• _Brief 1_: Which factors does the article on the OpenAI copyright lawsuit say courts weigh in deciding whether a use of a copyrighted work is fair use?
• _Brief 2_: Can you pick up the article on the OpenAI copyright lawsuit after its last sentence and keep writing it?
[Source document Boundary: Start]
On June 28, two novelists filed a lawsuit against OpenAI, the company that created ChatGPT. The lawsuit alleges that OpenAI’s use of the novelists’ books to train GPT, the series of language models that power ChatGPT, amounts to copyright infringement. They have sought to have their lawsuit certified as a class action on behalf of all authors in the United States whose copyrighted works were used by OpenAI.

This case raises some novel questions in the realm of copyright law. These questions strike at the heart of the need to find the right balance between encouraging innovation in AI and protecting the intellectual property rights of creators.

What’s in an LLM, anyway?

Generative AI technology is powered by complex algorithmic systems known as large language models (LLMs). An LLM includes a set of algorithms that analyze data in order to build and optimize a vast network of nodes. A node can be analogized to a neuron in the human brain. The relationships and connections between the nodes are defined by numerical values known as weights. The algorithms, the network, and the weights are what collectively comprise an LLM.

The data analyzed by an LLM is referred to as training data. An LLM doesn’t work by simply storing its training data or “filing away” the information in the training data. In fact, none of the training data itself is necessarily retained within the LLM. Rather, the LLM works by recognizing patterns in the data and by interpolating meanings and implications based on those patterns as well as the LLM’s previous analysis of other data. The weights are the means by which the LLM retains this information. As training data is fed to an LLM, the values of the LLM’s weights are continuously and automatically adjusted to optimize and fine-tune the LLM.

The volume of training data needed to effectively train an LLM is truly massive. The more training data fed to an LLM, the “smarter” and more sophisticated it becomes (hence the term “training”). And the “smarter” and more sophisticated it becomes, the more questions it can answer and the better the quality of content generated using the LLM.

OpenAI acquires training data for GPT from a variety of sources. Among these sources are various digital libraries and repositories that are publicly available on the Internet. These sources include copies of copyrighted books.

The plaintiffs take issue with OpenAI’s copying of digital libraries that include their books and its ingestion of those digital libraries as part of the training data for GPT. They also take issue with the summaries of their works that ChatGPT generates using its LLMs in response to user prompts.

Is all fair in love and AI?

The most common defense to claims of copyright infringement is fair use. Fair use is a doctrine under US copyright law that permits the use of copyrighted works without consent or compensation in certain circumstances. Courts consider four factors in determining whether the use of a copyrighted work qualifies as fair use:

The purpose and character of the use
The nature of the copyrighted work
The amount and substantiality of the portion used relative to the work as a whole
The effect of the use upon the potential market for the copyrighted work

No single factor is dispositive. A court may find a particular use of a copyrighted work to be fair use even if it’s for commercial purposes. Conversely, a court may find a particular use of a copyrighted work to be infringing even it’s for noncommercial purposes. Courts analyze these factors holistically on a case-by-case basis.

The crux of the matter, therefore, is whether OpenAI’s use of the plaintiffs’ works in training GPT and its use of the LLMs to generate summaries of the works in response to user prompts qualifies as fair use.

This is a story of transformation… maybe.

As noted above, LLMs don’t necessarily retain copies of the data used to train them, nor does the training process necessarily result in the creation of permanent copies. Any copies that are created are usually temporary and incidental to the training process itself. The plaintiffs don’t allege that OpenAI is retaining verbatim copies or reproductions of their works.
[Source document Boundary: End]
[Extracted entries Boundary: Start]
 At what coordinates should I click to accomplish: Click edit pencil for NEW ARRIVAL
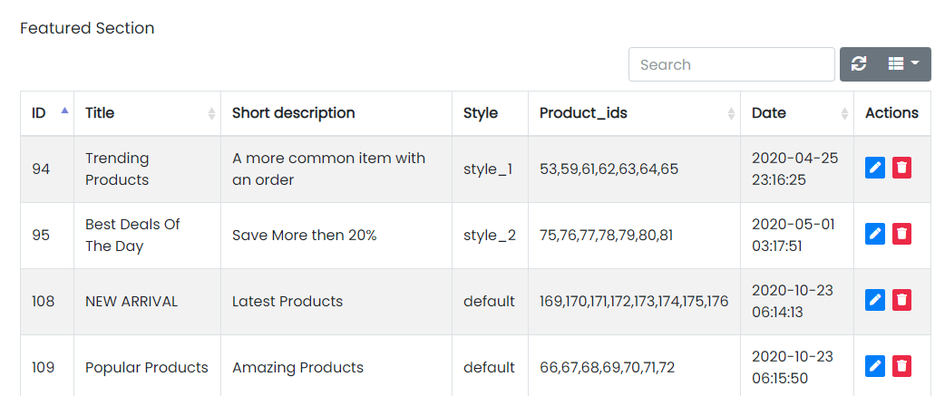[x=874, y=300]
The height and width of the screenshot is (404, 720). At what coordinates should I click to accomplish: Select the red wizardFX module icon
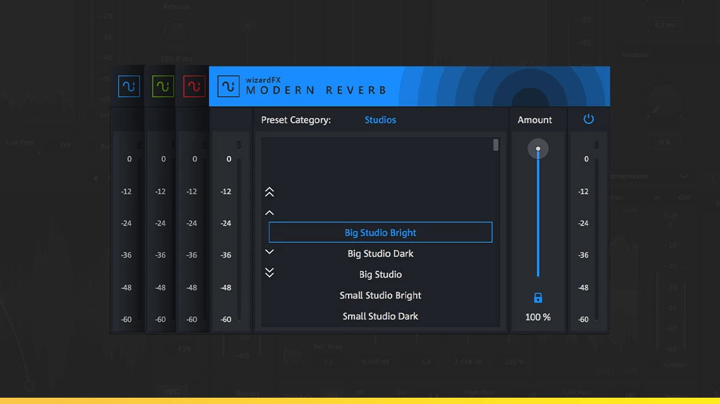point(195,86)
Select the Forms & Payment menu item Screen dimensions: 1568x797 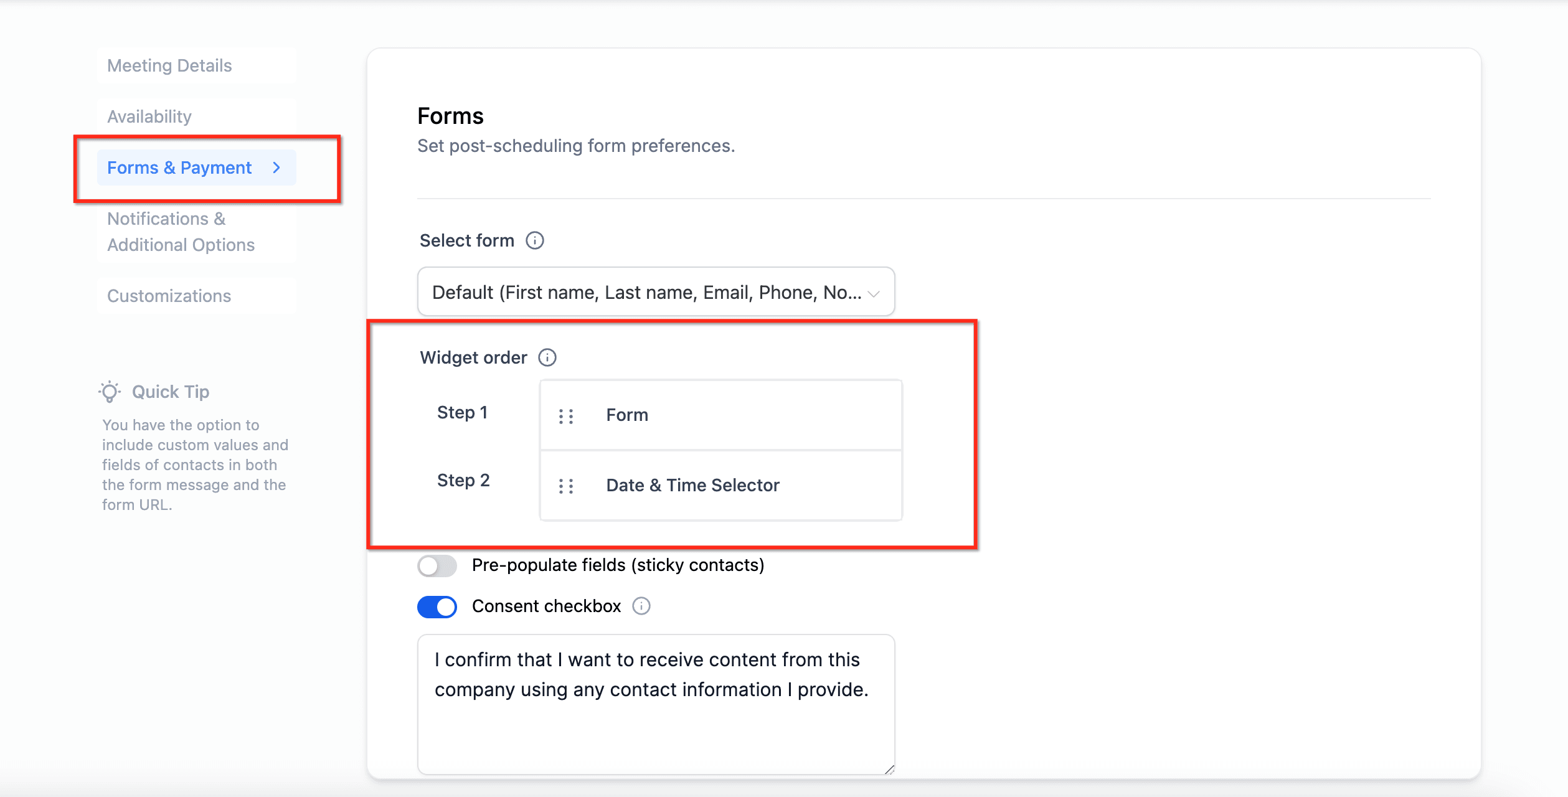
[Extracted entries Boundary: End]
• _Exercise output 1_:
- The purpose and character of the use
- The nature of the copyrighted work
- The amount and substantiality of the portion used relative to the work as a whole
- The effect of the use upon the potential market for the copyrighted work

• _Exercise output 2_:
Rather, the plaintiffs argue that the GPT LLMs themselves are infringing works by virtue of having been trained on their copyrighted books. According to the plaintiffs, “[b]ecause the OpenAI Language Models cannot function without the expressive information extracted from Plaintiffs’ works (and others) and retained inside them, the OpenAI Language Models are themselves infringing derivative works.”

This raises the question of whether the training process is a transformative use of the plaintiffs’ books. A transformative use is one that has “a further purpose or different character, and do[es] not substitute for the original use of the work.” Courts are more likely to find fair use in cases where they conclude that a defendant’s use of a copyrighted work is transformative.

Is there a story within the story?

Training an LLM on a particular work doesn’t result in the creation of any distinct node or connection that’s specific to that work. Rather, the effect of the work is on the LLM as a whole. Accordingly, an LLM is the product of all data used to train the LLM. An LLM can’t be sliced and diced into discrete components where each component only includes information from an individual work found in the training data.

Moreover, LLMs are the products of numerous works, no single one of which is necessarily retained verbatim within the LLM either in whole or in part. The plaintiffs themselves acknowledge that an LLM “mixes together expressive material derived from many sources.” Based on this, OpenAI would argue that its use of the plaintiffs’ books is transformative because the extent to which its LLMs incorporate information from any single one of the books (or any other individual work, for that matter) is infinitesimal.

In this vein, OpenAI might analogize an LLM to human-generated content. In creating new content, a person may draw upon other content they consumed at various points throughout their life without expressly replicating that content verbatim. For example, a creative writing instructor may author a textbook on creative writing that cites and draws upon writing styles used by famous authors. Such a textbook would be transformative and would clearly not have infringed upon the authors’ works merely by virtue of citing and drawing upon their writing styles. Neither would any works authored by readers of the textbook be infringing merely by virtue of drawing inspiration from the writing styles described in the textbook.

Has the truth of the story been greatly exaggerated?

On the other hand, the LLMs used by generative AI are not human intellect, nor are they the same as content generated by human intellect. Unlike human intellect or human-generated content, an LLM is shaped by its training data in very direct and quantifiable ways. And unlike human-generated content, content generated using an LLM necessarily, in one way or another, draws upon all of the data used to train the LLM.

In an exhibit to the complaint, the plaintiffs reproduce ChatGPT’s summaries of their novels along with the prompts used to generate those summaries. Some of the prompts ask for summaries of entire novels, while others ask for summaries of certain portions of the novels. According to the plaintiffs, all of ChatGPT’s summaries are descriptive, detailed, and mostly accurate. On this basis, the plaintiffs may argue that ChatGPT’s LLMs are not transformative because they incorporate significant amounts of very detailed information from the plaintiffs’ novels. The plaintiffs would argue that the GPT LLMs and the summaries generated from them amount to nothing more than a repackaging of the information in the plaintiffs’ novels.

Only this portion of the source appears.